MMKPYTLDTGYPVYGAKFITKRTLLTAGGGGEGNNGIPNKLSGFRIDFTKVKAVQKFRELTLSANEDCPM

SLDAANNVILLGVNENTSSIKQGKNNHLRKFGYINHHLKYLDKQQLSNSRDNRDYQKFTHLSSDASVACI

ATSKVPTTIYVVDPQTLEKKFDLETGVDVKDMHISPDGKIVCYVCANSLHGYSTVTAKLLFKDDSFKNHT

LMKVKFLDQHHLLIVGSQKQGISLIHYSLAKNSIVNSRVISKKLKGVTSLDTRNGVIALSGNDNSLLLIK

VSNLKPIKQFNKIHKFSITSCCFNKTGDLLATVSAANTVSVMEIPKGLATKKSLPRKIFNYFILTVFMAI

LAIVLQWSIENGHLQHAWQKLLNGDVIDSSRYFKVESIPDEELSASLLESSYSGLSSETKSVTDAISASV

PIIETTVDTTTTSNSVRRTIPEGYSTAKEFQPDKIKLYKSSLDSDPSADSTGSFTVSITETQSSSIKPQK

SKKTKKLKKKTSSTATPGSSTALVETLIVSTSPQSVDTSLSVTSPVASSTAQDSYLTSSAHSALTTKGAK

KLKKKRKIKTKTVKTTKTTETETETETIVQDDLADITISSDIVSDISSEVSNSETVVQEGLPTEVIESLL

NKDPTVDEPIAEESAIIDLPLGKPVTEKLTLDTQEAIESSVDEPAIGIDIEDAIVADEKEEPLTADDAVL

DGEEREIEDPDEIPSEVLTDVADSPEEYQDDININNSQEATSTHDSNVSEETAAPVEETQESVGTDDQAE

PEKFDEEEKTENEHQYEKDDHSELAEETQESHDDQVDEVEEVLEEVKDFLGETKDVLEEAKFVLEEAQEG

AEVSDKTELTEQDETEKFIESSDALRSSVGTVEATEQTTATSVDPNTEIDTKTTSEAVIESNTPVENEES

TVEDREINSSIDEIAEKSISQEEIVSKLEDSSSENNEGEREEEEIEESEDEKAGDIEEEEEEYEDDDDEY

ENVGTEEEKDEEEVQGDHEEQEDEEEVDDEEEEDDDEDEEDEDEDEDEEGENINHDEL

Find all long (not high-frequency match) patterns that match this sequence. List the accession number and the description for each.

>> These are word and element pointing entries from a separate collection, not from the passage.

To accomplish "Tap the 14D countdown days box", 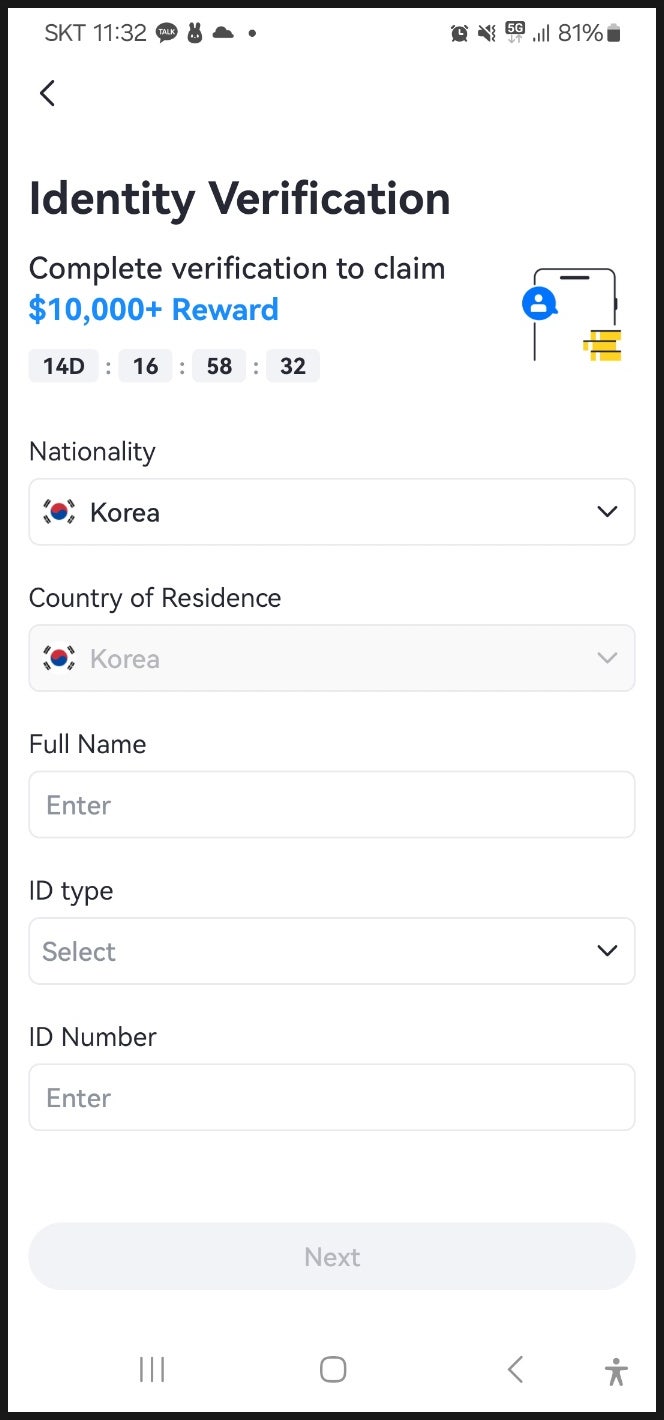I will pos(64,366).
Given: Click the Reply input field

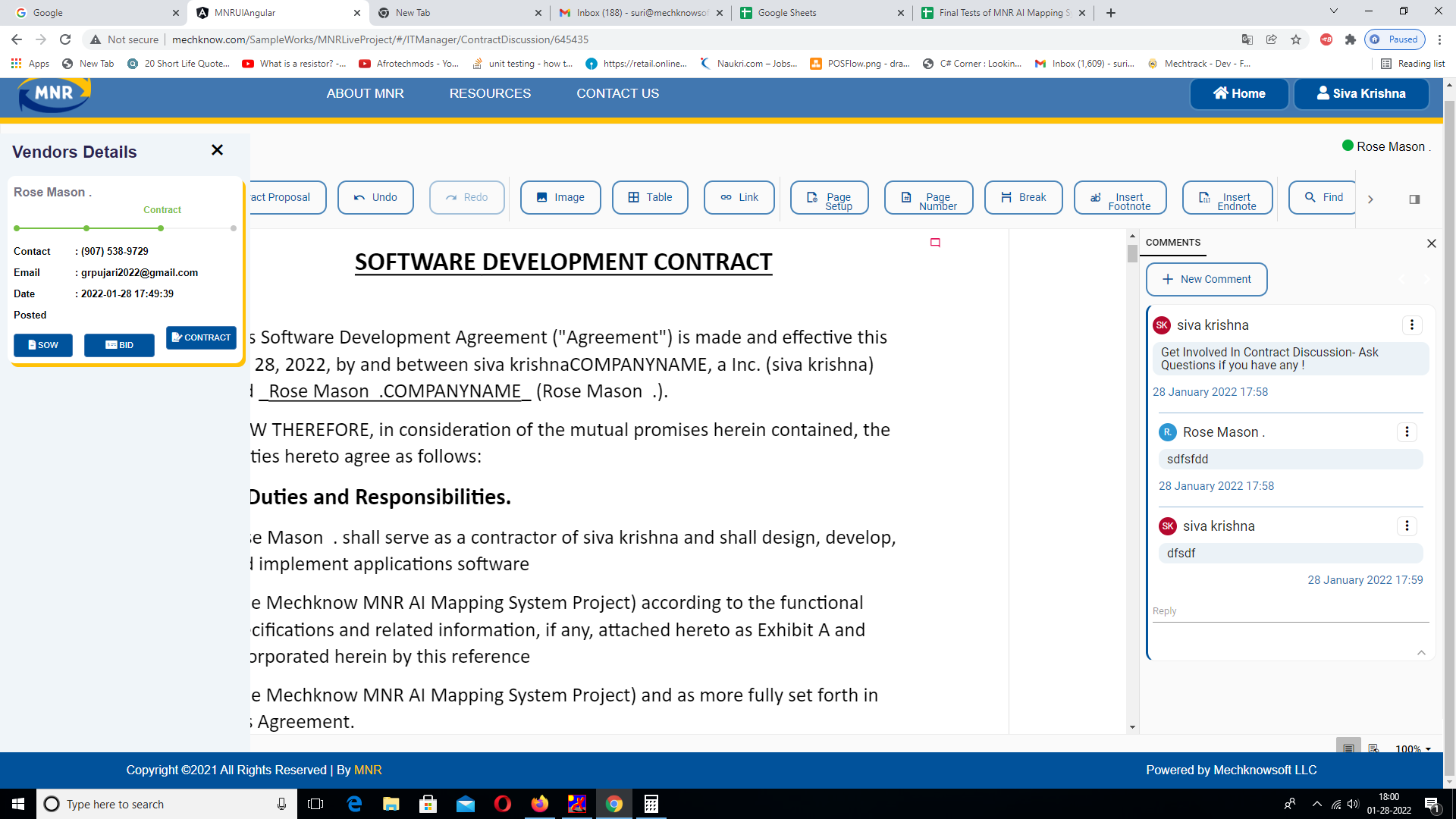Looking at the screenshot, I should point(1289,611).
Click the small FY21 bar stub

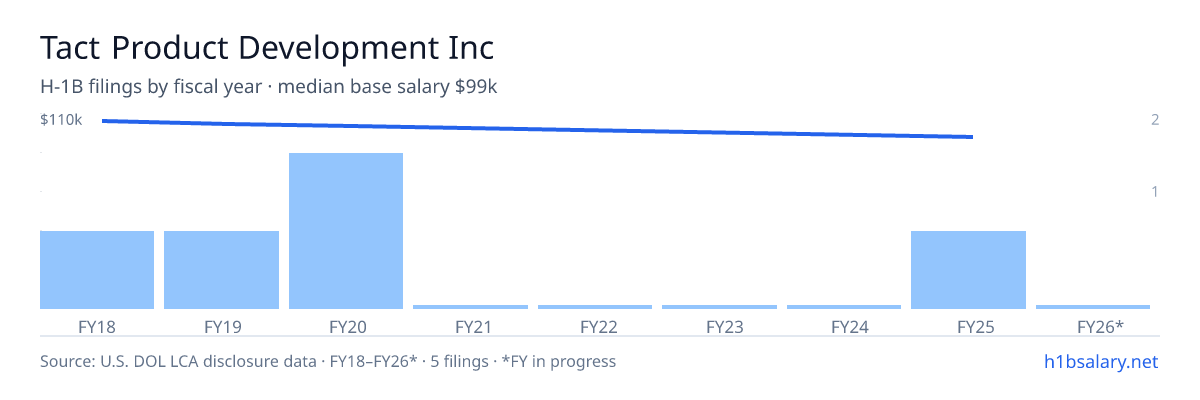470,307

Why is there no E value for this pattern?

Interpret the regular expression for this consensus pattern (> means “at the C-terminus”).

Which program(s) would you choose to find transmembrane domains?

Where is the transmembrane domain located?

What is the predicted location (inside or outside) of the C-terminal domain?

Attached is the file dpp4.fst. It contains mRNA sequences of dipeptidyl-peptidase 4 mRNA sequences from various organisms. Use MEGA to align the sequences with MUSCLE so that you can build phylogenetic trees.

Run a Maximum Parsimony and a Maximum Likelihood tree. Which best fits the dppimage file (attached)?

Submit the ML tree.

A specific gene’s phylogeny does not always exactly match species phylogeny. Give two reasons why that could happen.

The paper from which the image was selected suggests that the dpp4 bat sequences are positively selected genes. If that is the case, which would you expect to be higher—the non-synonymous substitution rate or the synonymous substitution rate? Briefly explain.

Some bat genes that are involved in cellular processes associated with flight are also positively selected genes. Why would some bat sequences have needed to undergo positive selection related to flight?

Go to the RCSB PDB database (http://www.pdb.org) and

Search for an author named M.J. Walczak.

How many hits? _____________________________

Find the most recent entry. What is its PDB number?

On what date was the structure released? ________________________

What method was used to determine the structure? ___________________

From what organism is polymer 1? ____________________________

In what organism was polymer 1 expressed (cloned)? ______________

From the Molecular Description graphic, how many alpha helices?

There is no SCOP/CATH classification data in this record. Why might that be?

Find 2C4A

1. What is its release date?
2. What is the EC number of the enzyme?
3. Resolution of the crystal structure?
4. List all five ligand chemical components (by identifier)
5. What is the SCOP class?
6. Click the EC number; where does that take you?

What factors contribute to the proteome diversity? Write the name and one sentence description of five main post translational events in the cellular system.